[REQUIREMENT 1]: Update the records between the lines holding "Partner- News Element type: text (356, 243)" and "WINTEREVENTS Element type: text (827, 30)", inclusive, so that "Element type" becomes "Element kind" and nothing else changes. Return only those lines.

[QUOTED PASSAGE]:
- - - - - - -

Re: [PATCH 07/18] io_uring: support for IO polling

[Date Prev][Date Next][Thread Prev][Thread Next][Date Index][Thread Index]

 



On Tue, Jan 29, 2019 at 8:27 PM Jens Axboe <axboe@xxxxxxxxx> wrote:
> Add support for a polled io_uring context. When a read or write is
> submitted to a polled context, the application must poll for completions
> on the CQ ring through io_uring_enter(2). Polled IO may not generate
> IRQ completions, hence they need to be actively found by the application
> itself.
>
> To use polling, io_uring_setup() must be used with the
> IORING_SETUP_IOPOLL flag being set. It is illegal to mix and match
> polled and non-polled IO on an io_uring.

- - - - - - -

[MATERIAL]:

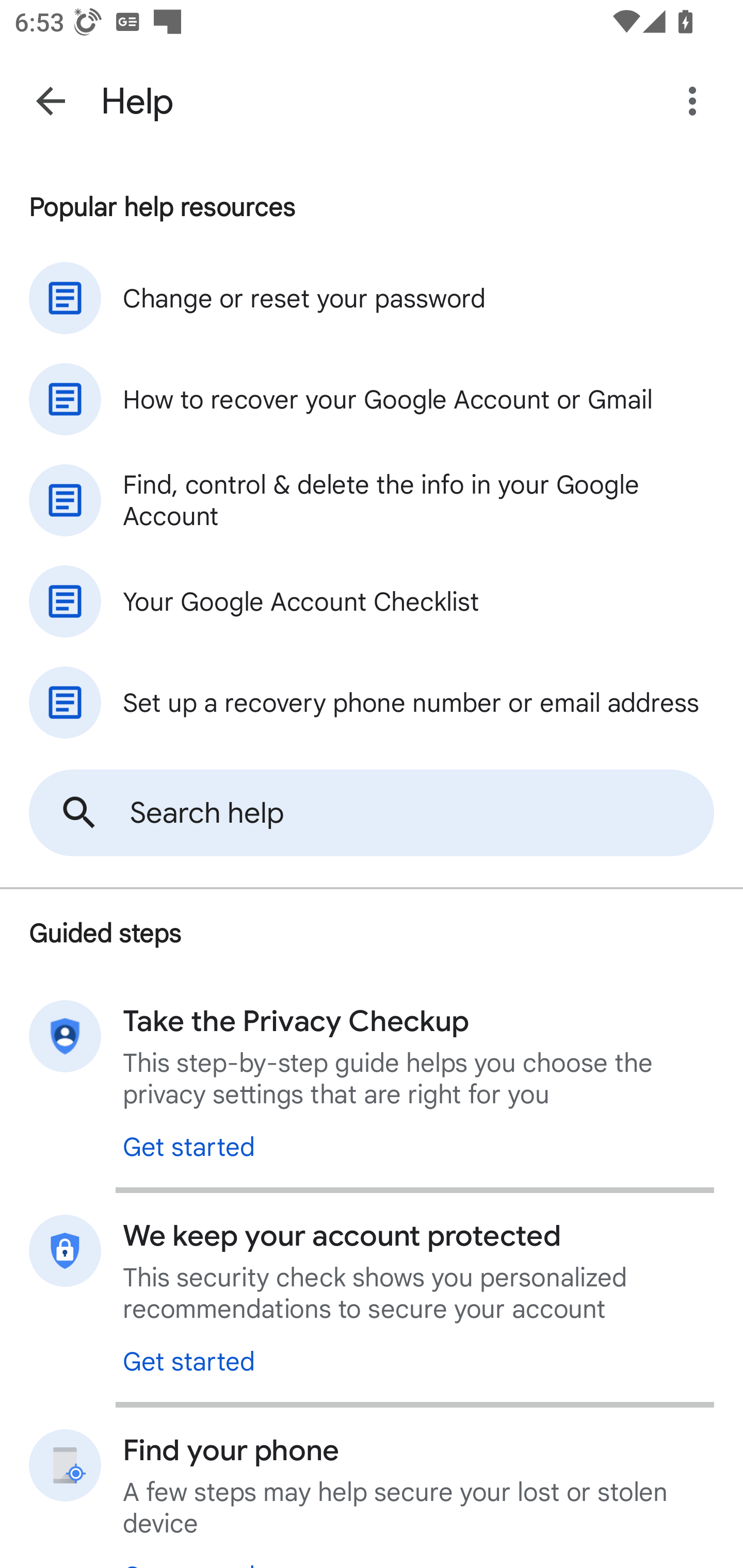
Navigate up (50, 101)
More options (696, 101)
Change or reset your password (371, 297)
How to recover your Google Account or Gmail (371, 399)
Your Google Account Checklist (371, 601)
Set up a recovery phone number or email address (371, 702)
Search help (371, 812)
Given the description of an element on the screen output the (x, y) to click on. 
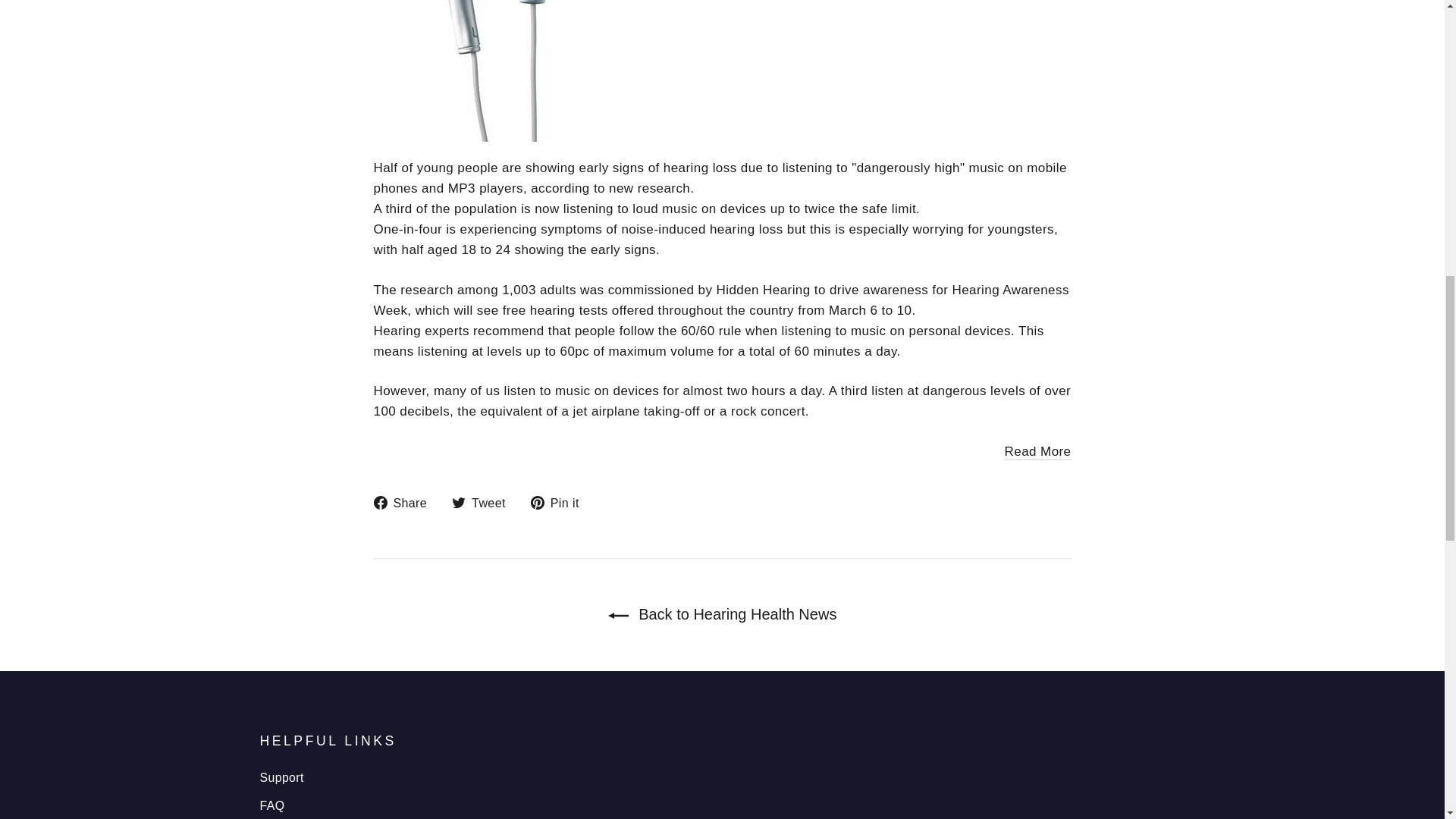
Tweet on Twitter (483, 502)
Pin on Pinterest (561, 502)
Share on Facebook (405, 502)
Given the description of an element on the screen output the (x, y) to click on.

- - - - - - -

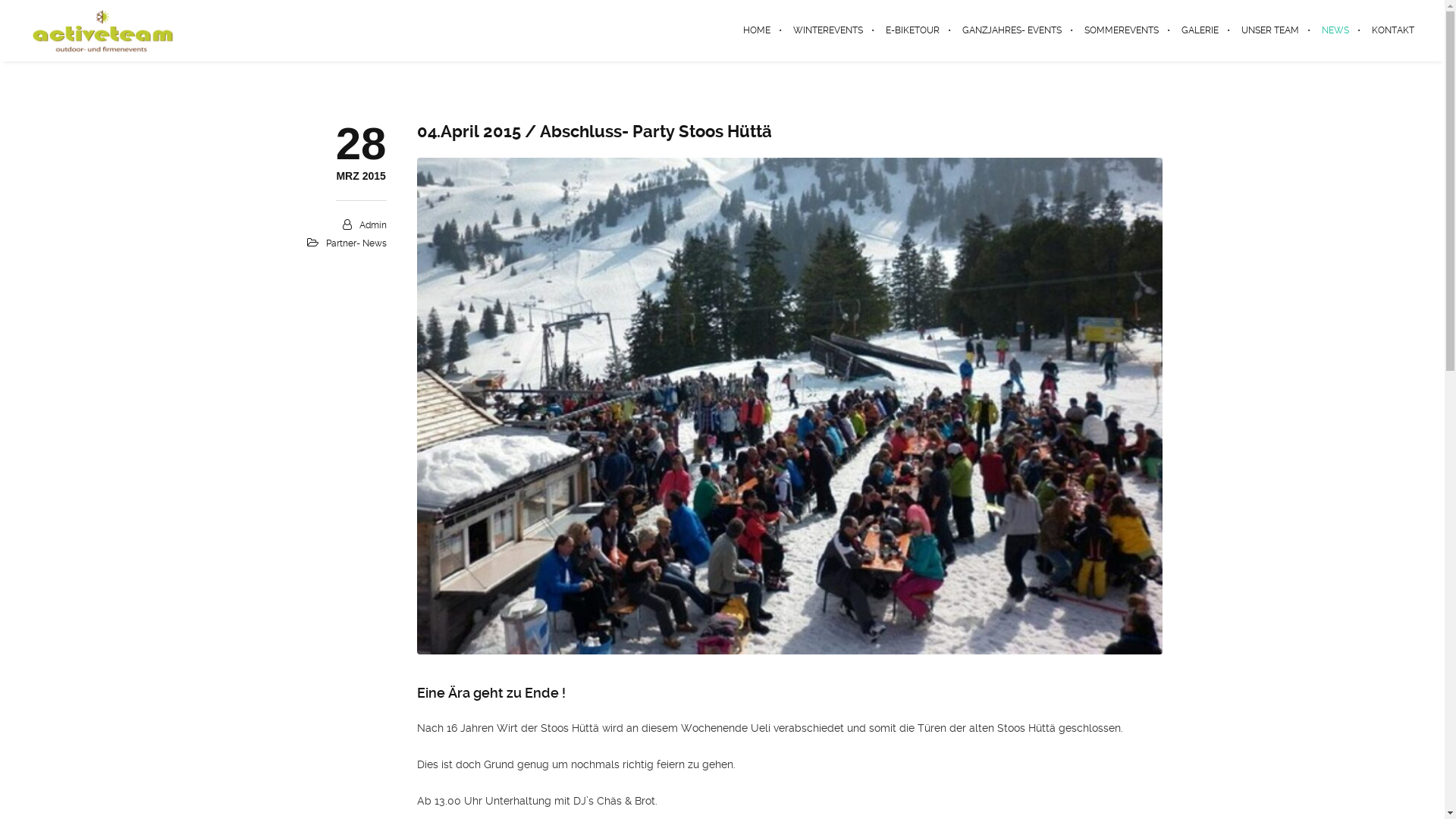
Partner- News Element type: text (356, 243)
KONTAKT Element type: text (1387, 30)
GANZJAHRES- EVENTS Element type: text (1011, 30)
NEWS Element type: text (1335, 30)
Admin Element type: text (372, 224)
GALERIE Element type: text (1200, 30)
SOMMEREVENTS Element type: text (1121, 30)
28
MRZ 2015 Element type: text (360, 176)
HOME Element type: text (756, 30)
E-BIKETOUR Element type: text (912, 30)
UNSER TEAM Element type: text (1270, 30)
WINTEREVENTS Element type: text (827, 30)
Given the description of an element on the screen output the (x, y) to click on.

- - - - - - -

[REQUIREMENT 2]: According to the io_uring polling patch message, which flag must be set when calling io_uring_setup() to use polling?

[COMPLETE ANSWER 1]:
Partner- News Element kind: text (356, 243)
KONTAKT Element kind: text (1387, 30)
GANZJAHRES- EVENTS Element kind: text (1011, 30)
NEWS Element kind: text (1335, 30)
Admin Element kind: text (372, 224)
GALERIE Element kind: text (1200, 30)
SOMMEREVENTS Element kind: text (1121, 30)
28
MRZ 2015 Element kind: text (360, 176)
HOME Element kind: text (756, 30)
E-BIKETOUR Element kind: text (912, 30)
UNSER TEAM Element kind: text (1270, 30)
WINTEREVENTS Element kind: text (827, 30)

[COMPLETE ANSWER 2]: IORING_SETUP_IOPOLL